Barsuk reste dans le Caucase du Nord jusqu’à la fin 1942, date à laquelle on le renvoie à Moscou comme appui technique aux unités blindées qui combattent sur le front. C’est là qu’il travaillera jusqu’à la fin de la guerre, tout en étant régulièrement déployé sur les fronts ouverts pour s’assurer que les unités blindées disposent des pièces de rechange appropriées et tout en se rendant dans les usines pour s’assurer qu’elles fonctionnent correctement. Le 8 mai 1945, jour de la fin de la guerre, Barsuk se trouve sur la Place Rouge.
Gregory Gurtovnik, Russie

« Je ne pourrai jamais oublier les combats de rue dans Lvov. Nos hommes mouraient par milliers, jonchant les rues, les pièces à l’intérieur des appartements éventrés que nous défendions. Les Allemands n’arrêtaient pas d’aller et venir. »

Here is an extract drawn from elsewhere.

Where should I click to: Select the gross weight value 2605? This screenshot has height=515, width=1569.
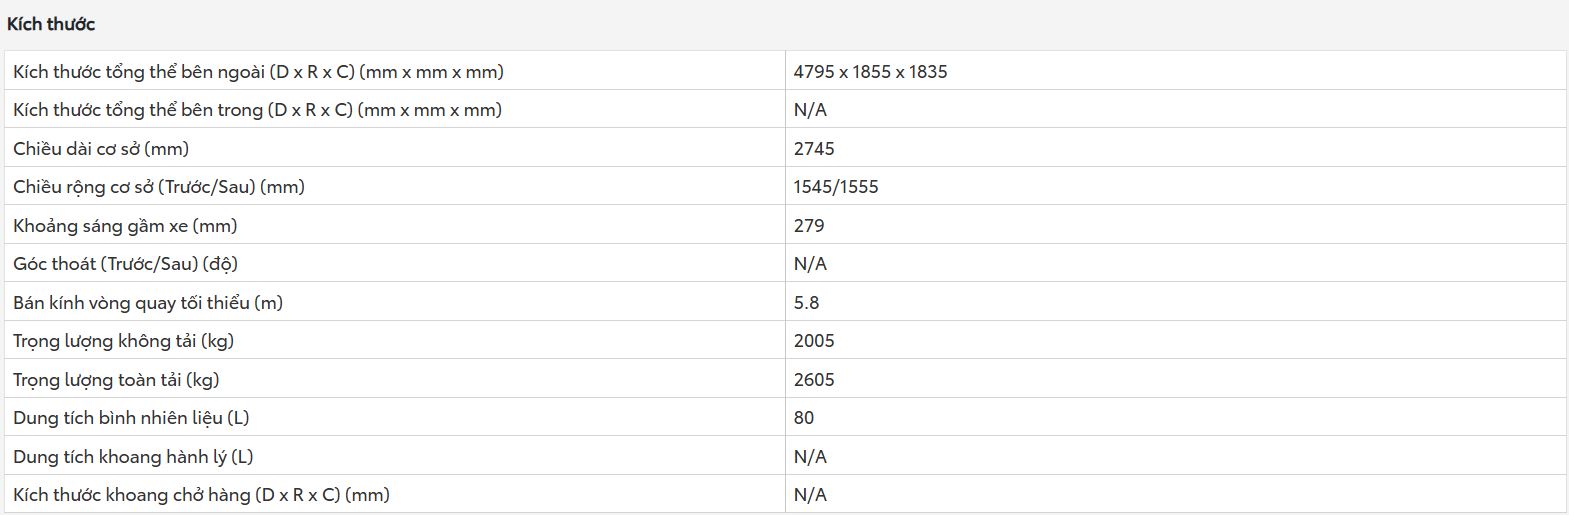[x=814, y=380]

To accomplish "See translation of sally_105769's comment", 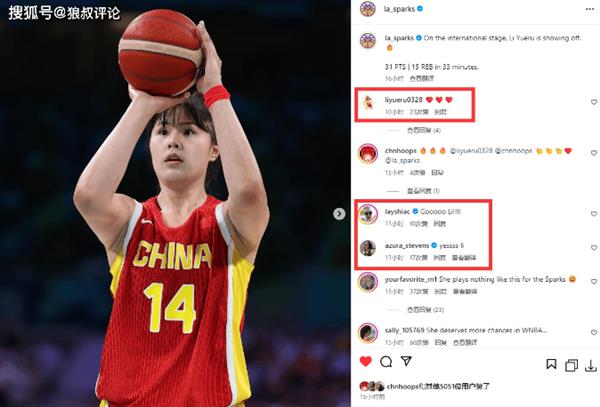I will point(465,342).
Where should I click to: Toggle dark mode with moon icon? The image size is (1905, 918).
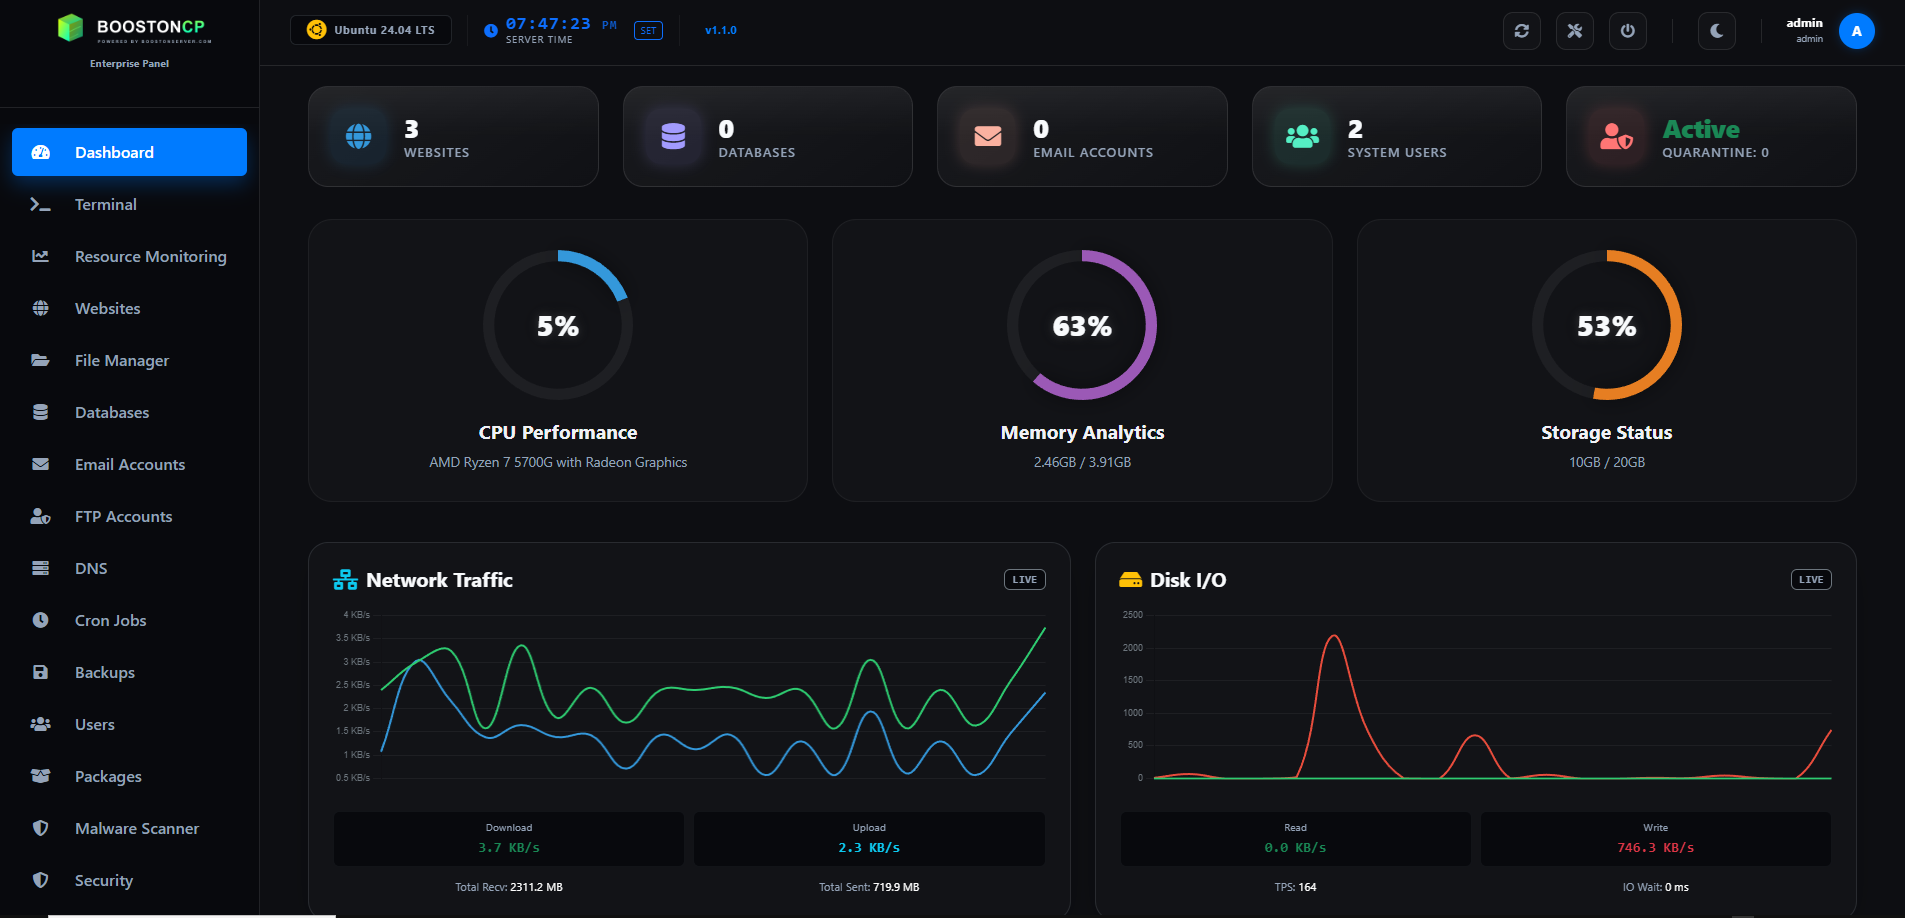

Né à Salnitza, en Ukraine, Gregory Gurtovnik s’installe à Odessa avec sa famille alors qu’il n’a que 7 ans. Ils partiront ensuite pour à Samarcande pendant la Seconde Guerre mondiale. A l’âge de 18 ans, Gurtovnik se porte volontaire pour intégrer les rangs de l’Armée rouge et est affecté dans une unité de chars. Il se forme et s’entraîne au Tadjikistan avant d’être envoyé, avec la 3e armée de chars, en Ukraine, où il prend part à une offensive majeure pour reprendre Kiev aux Allemands.
Son unité est acheminée à Kanotop par voie ferrée et se bat pour traverser le fleuve Dniepr. Les Allemands sont défaits et d’autres unités russes les rejoignent. Au bout de quatre jours, un combat de grande ampleur a lieu au cours duquel Gurtovnik est blessé puis renvoyé au front. Après la bataille de Kiev, il se bat dans l’ouest de l’Ukraine et participe aux batailles de Ternopol et Lvov. La bataille de Lvov est on ne peut plus disputée car les Allemands y disposent d’importants effectifs et livrent là leur dernier combat. En septembre 1944, Gurtovnik combat à Cracovie et Berlin, à un moment où l’Armée rouge subit de lourdes pertes.
Après la campagne de Pologne, son unité se déplace vers l’Elbe pour faire la jonction avec les forces américaines. La bataille prend fin le 2 mai 1945, après quoi ils rallient Prague pour y rétablir l’ordre. Après la guerre, Gurtovnik fera des études d’ingénieur et rejoindra les rangs d’une unité de sous-marins.
Semen Vaidman, Ukraine

« Un matin, nous avons quitté la ligne avec 100 hommes de ma compagnie : à la fin de la journée, seuls sept de mes hommes et moi sommes revenus. Les Allemands nous avaient tendu une embuscade. Mes hommes tombaient tout autour de moi. »
Ce fut l’un des jours les plus difficiles de ma vie.
Né à Suvorovo, en Ukraine, Semen Vaidman y passe toute son enfance avant de partir s’installer à Odessa puis Leningrad. Il étudie dans un collège technique puis dans une école militaire. Il est envoyé en Biélorussie dans les rangs de la 318e division de l’Armée rouge, où il est chef de compagnie d’artillerie. En 1941, alors chef de division, il fait face à l’invasion de Bobruysk par les Allemands. Interrogé pendant quatre mois par le NKVD, il est envoyé à Stalingrad où il devient instructeur d’exercice et commandant d’une compagnie de canons de 203 millimètres.
Après la bataille de Stalingrad, il retourne au front dans les rangs de la 112e brigade d’artillerie et est promu capitaine. Il livrera plusieurs batailles en Pologne et en Allemagne, où il restera après la guerre jusqu’en 1948 et où il aura un fils. Il reviendra à Moscou en 1959.